Yapılacaklar:
- A) Yazıdaki "Şunu diyebilirsiniz" diye başlayan paragrafı, ana bilgilerini koruyarak kısa maddeler hâlinde yeniden yaz.
- B) Yazıda "Soruyu bilerek sormaktayım." sözlerinden "ilgili meseleyi gizlemektesiniz?" sözlerine kadar olan kısmı hiç değiştirmeden aktar.
----- Yazı
Soruyu bilerek sormaktayım. Çünkü millete rağmen milletten gizlediğiniz bilgiler ifşa edilecektir. Hele, ihanet şebekelerinin temsilci...
Soruyu
bilerek sormaktayım.
Çünkü
millete rağmen milletten gizlediğiniz bilgiler ifşa edilecektir. Hele, ihanet
şebekelerinin temsilcileri hükmündeki siyasi şahsiyetleri, gizli dediğiniz
toplantıya aldıysanız, bilin ki, ihanet, sâri bir hastalıktır. Hemencecik
yayılır. Memnuiyeti yani gizliliği iğfal edilir. Nitekim yabancı ajanslarda
detaylandırılarak anlatıldığına göre dediğimizde haklılık payımız vardır.
Sahi,
siz kim oluyorsunuz da, sizi yetkilendirmiş milletten, milletin mukadderatı ile
ilgili meseleyi gizlemektesiniz?
Şunu
diyebilirsiniz; “bizi mensup olduğumuz parti başkanları aday gösterdi, millete
sundu, millette zorunlu olarak bizi tescil etti,” zira 1982 anayasasındaki
siyasi partiler yasası, bu esasa göre meriyettedir. Böylece, Amerikalıların, “Bizim
çocuklar” dediği kişilerin hazırladığı yasalarla, ABD’nin çocuklarının çocukları
hükmünde oluyorsunuz.
Milletten
korkuyorsunuz anlaşılan.
----------
----- Verilen veriler
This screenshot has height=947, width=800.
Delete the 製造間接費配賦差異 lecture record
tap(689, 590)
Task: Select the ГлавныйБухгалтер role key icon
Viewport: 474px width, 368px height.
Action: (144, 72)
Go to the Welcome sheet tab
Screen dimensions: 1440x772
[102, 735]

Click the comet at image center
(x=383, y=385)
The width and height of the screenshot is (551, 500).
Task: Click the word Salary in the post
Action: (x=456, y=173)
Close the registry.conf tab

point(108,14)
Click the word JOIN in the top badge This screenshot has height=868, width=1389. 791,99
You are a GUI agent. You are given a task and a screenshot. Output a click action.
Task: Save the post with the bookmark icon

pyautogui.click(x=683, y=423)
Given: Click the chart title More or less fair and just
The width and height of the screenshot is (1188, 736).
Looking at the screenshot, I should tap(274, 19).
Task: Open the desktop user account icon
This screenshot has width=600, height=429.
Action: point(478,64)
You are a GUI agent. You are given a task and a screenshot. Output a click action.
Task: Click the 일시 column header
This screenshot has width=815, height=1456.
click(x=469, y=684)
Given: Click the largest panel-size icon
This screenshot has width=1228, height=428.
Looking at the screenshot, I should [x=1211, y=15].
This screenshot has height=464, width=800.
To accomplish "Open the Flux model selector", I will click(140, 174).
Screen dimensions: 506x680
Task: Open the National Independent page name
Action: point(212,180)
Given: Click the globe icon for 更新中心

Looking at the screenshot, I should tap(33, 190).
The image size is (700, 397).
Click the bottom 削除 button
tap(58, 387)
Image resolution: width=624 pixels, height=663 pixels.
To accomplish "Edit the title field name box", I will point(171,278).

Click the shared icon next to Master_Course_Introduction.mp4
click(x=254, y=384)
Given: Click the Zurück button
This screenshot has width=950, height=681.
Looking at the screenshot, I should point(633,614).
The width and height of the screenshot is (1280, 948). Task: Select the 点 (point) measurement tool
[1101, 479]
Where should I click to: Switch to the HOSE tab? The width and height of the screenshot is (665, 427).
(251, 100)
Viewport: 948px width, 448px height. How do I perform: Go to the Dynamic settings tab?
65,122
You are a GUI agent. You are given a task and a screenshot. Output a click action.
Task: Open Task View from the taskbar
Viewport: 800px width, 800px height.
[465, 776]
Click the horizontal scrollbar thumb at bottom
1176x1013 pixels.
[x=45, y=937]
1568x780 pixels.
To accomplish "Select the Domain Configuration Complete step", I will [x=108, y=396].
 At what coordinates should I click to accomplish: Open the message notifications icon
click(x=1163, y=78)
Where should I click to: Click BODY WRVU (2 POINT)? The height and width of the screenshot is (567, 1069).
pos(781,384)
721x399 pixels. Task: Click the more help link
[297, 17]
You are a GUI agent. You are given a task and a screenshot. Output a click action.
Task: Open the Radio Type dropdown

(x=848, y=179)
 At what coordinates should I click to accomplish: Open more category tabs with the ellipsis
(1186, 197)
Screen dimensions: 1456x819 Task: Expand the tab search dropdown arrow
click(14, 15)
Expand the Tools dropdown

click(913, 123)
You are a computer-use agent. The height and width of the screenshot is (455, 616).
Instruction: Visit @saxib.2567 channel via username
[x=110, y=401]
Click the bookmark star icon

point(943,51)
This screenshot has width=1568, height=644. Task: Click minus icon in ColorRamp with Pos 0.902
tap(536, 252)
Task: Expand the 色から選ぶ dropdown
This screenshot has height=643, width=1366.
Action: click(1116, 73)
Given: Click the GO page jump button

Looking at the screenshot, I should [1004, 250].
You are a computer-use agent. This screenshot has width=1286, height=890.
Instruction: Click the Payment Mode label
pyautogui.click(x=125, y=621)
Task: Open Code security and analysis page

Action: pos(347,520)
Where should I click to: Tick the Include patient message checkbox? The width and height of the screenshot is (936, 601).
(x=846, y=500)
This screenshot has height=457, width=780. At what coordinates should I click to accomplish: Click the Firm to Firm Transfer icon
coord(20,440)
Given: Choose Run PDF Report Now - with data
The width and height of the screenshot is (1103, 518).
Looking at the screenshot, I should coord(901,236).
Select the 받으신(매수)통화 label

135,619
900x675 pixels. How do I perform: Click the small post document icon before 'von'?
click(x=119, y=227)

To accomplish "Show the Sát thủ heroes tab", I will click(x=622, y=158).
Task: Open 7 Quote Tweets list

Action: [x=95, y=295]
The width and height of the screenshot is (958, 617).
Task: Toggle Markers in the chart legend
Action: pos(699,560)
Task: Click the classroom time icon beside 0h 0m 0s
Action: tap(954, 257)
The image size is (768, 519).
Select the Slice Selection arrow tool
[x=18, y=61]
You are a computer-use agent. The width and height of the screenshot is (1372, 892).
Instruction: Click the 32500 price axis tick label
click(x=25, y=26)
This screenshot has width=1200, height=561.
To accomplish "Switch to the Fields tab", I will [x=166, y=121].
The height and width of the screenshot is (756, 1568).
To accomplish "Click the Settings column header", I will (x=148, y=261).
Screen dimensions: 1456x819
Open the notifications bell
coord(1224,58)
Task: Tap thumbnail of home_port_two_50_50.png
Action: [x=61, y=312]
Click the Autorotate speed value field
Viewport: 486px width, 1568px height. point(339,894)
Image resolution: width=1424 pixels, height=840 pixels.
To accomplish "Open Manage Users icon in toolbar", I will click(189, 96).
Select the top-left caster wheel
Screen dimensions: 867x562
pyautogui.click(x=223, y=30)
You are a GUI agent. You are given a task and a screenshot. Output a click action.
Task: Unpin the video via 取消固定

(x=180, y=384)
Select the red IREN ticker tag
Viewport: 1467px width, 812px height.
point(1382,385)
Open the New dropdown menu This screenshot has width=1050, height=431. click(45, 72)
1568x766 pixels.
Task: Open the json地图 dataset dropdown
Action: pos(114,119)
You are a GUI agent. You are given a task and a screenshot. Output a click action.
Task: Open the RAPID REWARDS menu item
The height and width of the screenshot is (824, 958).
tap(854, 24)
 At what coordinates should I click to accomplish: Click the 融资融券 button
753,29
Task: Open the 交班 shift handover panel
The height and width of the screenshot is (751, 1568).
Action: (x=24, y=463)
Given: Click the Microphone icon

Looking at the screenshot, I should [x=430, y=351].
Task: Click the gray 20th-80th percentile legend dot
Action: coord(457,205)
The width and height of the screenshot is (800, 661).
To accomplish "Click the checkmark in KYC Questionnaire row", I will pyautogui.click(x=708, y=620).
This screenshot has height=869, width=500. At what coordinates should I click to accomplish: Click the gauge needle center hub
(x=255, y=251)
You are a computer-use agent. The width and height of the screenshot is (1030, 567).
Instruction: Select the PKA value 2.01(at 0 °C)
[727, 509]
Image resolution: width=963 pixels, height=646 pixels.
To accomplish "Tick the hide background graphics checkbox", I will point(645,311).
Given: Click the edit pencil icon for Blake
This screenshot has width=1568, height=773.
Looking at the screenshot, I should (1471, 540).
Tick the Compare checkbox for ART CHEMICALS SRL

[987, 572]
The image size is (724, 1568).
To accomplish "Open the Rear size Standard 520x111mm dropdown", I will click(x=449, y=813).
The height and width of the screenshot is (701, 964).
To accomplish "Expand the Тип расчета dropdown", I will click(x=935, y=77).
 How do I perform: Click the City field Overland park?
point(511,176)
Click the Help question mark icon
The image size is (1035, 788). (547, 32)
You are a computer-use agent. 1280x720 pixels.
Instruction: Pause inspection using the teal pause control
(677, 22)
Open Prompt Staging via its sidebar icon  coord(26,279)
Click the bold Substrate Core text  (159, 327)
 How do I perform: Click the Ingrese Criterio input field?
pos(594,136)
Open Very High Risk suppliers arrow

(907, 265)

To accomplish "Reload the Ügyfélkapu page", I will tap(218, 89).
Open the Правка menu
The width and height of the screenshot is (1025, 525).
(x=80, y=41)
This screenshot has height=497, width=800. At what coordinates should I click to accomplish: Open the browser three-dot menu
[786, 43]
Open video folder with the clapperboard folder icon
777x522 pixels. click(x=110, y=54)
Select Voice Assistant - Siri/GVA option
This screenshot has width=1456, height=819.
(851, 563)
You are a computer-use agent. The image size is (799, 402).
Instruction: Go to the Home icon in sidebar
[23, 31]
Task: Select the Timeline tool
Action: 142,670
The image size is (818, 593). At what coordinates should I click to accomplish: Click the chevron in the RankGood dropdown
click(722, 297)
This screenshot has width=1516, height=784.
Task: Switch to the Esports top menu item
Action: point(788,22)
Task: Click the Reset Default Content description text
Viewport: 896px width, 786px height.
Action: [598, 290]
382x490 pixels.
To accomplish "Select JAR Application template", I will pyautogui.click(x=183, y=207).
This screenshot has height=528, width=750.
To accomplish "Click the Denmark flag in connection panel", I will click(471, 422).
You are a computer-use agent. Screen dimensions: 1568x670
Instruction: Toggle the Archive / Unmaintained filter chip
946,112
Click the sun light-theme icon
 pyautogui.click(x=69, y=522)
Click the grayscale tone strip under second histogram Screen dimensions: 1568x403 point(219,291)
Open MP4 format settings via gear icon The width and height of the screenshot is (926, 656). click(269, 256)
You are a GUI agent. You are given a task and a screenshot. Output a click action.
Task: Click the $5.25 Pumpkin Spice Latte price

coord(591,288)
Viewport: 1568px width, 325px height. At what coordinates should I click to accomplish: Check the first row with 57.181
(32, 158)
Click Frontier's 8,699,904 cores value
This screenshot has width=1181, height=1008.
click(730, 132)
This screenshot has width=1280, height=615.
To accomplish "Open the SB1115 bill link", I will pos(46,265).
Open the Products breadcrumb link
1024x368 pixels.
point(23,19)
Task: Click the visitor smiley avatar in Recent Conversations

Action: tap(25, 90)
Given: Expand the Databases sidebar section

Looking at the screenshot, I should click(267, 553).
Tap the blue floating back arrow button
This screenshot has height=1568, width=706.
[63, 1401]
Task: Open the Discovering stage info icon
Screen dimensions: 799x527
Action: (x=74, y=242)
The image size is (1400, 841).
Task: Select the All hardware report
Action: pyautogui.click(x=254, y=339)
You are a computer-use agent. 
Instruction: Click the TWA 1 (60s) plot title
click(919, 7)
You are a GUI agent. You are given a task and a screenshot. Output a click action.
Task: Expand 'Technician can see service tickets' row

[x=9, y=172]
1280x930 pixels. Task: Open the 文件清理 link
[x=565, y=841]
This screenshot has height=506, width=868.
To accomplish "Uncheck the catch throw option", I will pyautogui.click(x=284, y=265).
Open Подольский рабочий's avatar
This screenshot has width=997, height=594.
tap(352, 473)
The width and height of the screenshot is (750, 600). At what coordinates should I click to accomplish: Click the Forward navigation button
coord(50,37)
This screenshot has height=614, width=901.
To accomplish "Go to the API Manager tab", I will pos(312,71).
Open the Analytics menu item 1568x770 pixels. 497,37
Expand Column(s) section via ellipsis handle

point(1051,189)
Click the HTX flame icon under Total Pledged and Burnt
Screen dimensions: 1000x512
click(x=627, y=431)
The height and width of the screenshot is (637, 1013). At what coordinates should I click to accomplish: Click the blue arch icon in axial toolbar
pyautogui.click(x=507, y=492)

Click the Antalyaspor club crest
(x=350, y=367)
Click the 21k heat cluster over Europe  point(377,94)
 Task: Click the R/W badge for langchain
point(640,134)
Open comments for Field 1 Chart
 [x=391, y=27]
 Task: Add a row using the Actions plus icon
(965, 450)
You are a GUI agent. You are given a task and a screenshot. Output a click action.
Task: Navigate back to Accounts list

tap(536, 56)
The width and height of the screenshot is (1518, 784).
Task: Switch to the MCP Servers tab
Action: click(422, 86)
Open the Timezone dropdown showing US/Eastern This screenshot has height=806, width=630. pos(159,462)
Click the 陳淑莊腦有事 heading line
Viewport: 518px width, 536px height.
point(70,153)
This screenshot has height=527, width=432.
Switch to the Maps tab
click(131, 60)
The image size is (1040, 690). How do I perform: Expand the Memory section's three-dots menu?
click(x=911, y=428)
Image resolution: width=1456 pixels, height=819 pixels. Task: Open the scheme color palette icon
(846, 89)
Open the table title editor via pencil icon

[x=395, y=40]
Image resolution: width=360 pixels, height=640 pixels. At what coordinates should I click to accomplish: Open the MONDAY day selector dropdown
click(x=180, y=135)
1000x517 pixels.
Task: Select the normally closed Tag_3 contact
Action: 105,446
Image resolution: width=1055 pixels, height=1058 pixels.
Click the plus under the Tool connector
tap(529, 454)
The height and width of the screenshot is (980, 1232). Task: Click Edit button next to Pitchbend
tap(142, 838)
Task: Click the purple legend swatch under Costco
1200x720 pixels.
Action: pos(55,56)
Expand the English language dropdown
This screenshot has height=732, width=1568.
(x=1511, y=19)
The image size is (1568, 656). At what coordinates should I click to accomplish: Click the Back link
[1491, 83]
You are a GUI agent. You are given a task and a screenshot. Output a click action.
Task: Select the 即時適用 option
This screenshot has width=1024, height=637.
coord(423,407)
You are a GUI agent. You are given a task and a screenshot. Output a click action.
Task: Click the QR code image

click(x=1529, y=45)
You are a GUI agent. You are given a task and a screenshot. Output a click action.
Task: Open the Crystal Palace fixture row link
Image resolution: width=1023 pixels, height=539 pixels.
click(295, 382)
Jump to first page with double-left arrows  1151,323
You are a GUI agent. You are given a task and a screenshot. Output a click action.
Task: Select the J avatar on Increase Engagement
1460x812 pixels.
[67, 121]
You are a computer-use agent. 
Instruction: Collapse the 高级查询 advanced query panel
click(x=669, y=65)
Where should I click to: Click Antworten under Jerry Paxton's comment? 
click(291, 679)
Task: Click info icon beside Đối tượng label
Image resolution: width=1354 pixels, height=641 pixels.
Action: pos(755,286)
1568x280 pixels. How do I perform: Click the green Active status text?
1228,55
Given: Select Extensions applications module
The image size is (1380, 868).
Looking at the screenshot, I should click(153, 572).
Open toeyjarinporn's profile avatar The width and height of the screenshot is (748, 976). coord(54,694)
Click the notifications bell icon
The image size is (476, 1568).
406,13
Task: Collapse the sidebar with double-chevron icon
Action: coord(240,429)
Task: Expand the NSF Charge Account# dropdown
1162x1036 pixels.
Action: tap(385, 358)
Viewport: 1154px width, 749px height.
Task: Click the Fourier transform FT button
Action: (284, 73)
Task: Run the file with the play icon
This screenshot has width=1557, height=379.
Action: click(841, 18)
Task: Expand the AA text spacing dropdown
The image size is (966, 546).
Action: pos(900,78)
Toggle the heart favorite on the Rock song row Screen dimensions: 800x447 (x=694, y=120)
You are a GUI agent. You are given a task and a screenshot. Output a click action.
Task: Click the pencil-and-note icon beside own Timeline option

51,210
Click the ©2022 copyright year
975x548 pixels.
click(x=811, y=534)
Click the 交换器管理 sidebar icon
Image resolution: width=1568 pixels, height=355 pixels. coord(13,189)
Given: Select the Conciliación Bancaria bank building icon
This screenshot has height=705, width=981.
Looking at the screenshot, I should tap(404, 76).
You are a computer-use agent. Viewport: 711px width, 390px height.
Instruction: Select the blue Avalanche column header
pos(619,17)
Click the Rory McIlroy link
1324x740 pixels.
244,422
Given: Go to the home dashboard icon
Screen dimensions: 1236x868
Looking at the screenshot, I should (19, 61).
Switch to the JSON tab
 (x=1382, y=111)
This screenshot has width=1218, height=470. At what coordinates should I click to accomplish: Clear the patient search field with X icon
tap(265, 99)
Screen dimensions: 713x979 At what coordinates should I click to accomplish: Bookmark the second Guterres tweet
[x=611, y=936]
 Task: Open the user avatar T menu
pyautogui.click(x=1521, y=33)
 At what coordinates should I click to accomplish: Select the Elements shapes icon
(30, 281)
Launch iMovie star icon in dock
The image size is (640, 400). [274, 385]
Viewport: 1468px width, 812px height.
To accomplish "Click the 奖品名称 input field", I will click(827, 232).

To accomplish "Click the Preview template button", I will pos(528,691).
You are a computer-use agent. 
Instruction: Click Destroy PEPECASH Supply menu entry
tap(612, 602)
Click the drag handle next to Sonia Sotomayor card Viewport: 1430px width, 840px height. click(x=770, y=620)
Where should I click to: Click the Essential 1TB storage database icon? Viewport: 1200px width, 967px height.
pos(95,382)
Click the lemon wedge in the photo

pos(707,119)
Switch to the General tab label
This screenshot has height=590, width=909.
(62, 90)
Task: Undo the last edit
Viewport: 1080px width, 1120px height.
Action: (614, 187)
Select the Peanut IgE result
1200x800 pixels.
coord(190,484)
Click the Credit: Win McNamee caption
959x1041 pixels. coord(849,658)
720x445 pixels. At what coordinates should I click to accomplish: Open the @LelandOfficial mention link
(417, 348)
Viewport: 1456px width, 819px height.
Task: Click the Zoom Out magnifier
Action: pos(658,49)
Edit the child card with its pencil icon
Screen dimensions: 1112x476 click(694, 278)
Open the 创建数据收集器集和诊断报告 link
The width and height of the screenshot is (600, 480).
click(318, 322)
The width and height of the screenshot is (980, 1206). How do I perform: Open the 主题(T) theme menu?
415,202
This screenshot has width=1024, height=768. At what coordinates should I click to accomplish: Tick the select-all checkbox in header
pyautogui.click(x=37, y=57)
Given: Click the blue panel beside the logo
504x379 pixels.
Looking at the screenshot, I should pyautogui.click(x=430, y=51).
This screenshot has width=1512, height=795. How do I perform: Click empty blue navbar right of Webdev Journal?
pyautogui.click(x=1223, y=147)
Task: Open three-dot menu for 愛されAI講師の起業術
----------
Çözümler:
- A)
- Muhataplar şunu söyleyebilir: Onları parti başkanları aday gösterip millete sundu, millet de zorunlu olarak onları tescil etti.
- Bunun sebebi, 1982 anayasasındaki siyasi partiler yasasının bu esasa göre yürürlükte olmasıdır.
- Böylece Amerikalıların "Bizim çocuklar" dediği kişilerin hazırladığı yasalar yüzünden ABD'nin çocuklarının çocukları hükmüne düşüyorlar.

- B)
Soruyu bilerek sormaktayım. Çünkü millete rağmen milletten gizlediğiniz bilgiler ifşa edilecektir. Hele, ihanet şebekelerinin temsilci...
Soruyu
bilerek sormaktayım.
Çünkü
millete rağmen milletten gizlediğiniz bilgiler ifşa edilecektir. Hele, ihanet
şebekelerinin temsilcileri hükmündeki siyasi şahsiyetleri, gizli dediğiniz
toplantıya aldıysanız, bilin ki, ihanet, sâri bir hastalıktır. Hemencecik
yayılır. Memnuiyeti yani gizliliği iğfal edilir. Nitekim yabancı ajanslarda
detaylandırılarak anlatıldığına göre dediğimizde haklılık payımız vardır.
Sahi,
siz kim oluyorsunuz da, sizi yetkilendirmiş milletten, milletin mukadderatı ile
ilgili meseleyi gizlemektesiniz?